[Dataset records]
★ ★ ★
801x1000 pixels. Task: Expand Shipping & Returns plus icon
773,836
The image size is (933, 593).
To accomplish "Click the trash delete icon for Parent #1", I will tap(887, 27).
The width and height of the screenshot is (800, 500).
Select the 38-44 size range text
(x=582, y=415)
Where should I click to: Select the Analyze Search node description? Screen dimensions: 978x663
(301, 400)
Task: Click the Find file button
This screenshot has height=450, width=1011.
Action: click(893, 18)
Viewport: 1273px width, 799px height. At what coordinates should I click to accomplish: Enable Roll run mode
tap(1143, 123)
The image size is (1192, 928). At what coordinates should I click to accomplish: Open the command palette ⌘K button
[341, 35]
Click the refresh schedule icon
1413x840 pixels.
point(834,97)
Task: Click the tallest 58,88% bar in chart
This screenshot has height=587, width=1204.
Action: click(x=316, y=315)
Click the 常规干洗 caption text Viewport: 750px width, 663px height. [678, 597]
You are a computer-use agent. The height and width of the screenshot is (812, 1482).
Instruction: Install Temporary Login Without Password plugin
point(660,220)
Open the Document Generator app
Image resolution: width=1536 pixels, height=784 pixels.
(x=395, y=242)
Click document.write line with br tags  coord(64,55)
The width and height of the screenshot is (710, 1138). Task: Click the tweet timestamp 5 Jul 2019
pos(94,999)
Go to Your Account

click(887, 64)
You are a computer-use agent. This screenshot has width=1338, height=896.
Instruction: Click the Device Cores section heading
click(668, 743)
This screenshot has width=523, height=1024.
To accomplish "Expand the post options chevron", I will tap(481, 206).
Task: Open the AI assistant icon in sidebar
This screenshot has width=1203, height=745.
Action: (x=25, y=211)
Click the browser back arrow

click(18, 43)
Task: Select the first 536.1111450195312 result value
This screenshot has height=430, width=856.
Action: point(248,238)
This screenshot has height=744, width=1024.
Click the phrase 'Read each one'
★ ★ ★
▶ _Your task_
From the line holding "Click the refresh schedule icon" to the line holding "Task: Select the", inclusive, restate each line above exactly as written.

▶ _The answer_
Click the refresh schedule icon
1413x840 pixels.
point(834,97)
Task: Click the tallest 58,88% bar in chart
This screenshot has height=587, width=1204.
Action: click(x=316, y=315)
Click the 常规干洗 caption text Viewport: 750px width, 663px height. [678, 597]
You are a computer-use agent. The height and width of the screenshot is (812, 1482).
Instruction: Install Temporary Login Without Password plugin
point(660,220)
Open the Document Generator app
Image resolution: width=1536 pixels, height=784 pixels.
(x=395, y=242)
Click document.write line with br tags  coord(64,55)
The width and height of the screenshot is (710, 1138). Task: Click the tweet timestamp 5 Jul 2019
pos(94,999)
Go to Your Account

click(887, 64)
You are a computer-use agent. This screenshot has width=1338, height=896.
Instruction: Click the Device Cores section heading
click(668, 743)
This screenshot has width=523, height=1024.
To accomplish "Expand the post options chevron", I will tap(481, 206).
Task: Open the AI assistant icon in sidebar
This screenshot has width=1203, height=745.
Action: (x=25, y=211)
Click the browser back arrow

click(18, 43)
Task: Select the first 536.1111450195312 result value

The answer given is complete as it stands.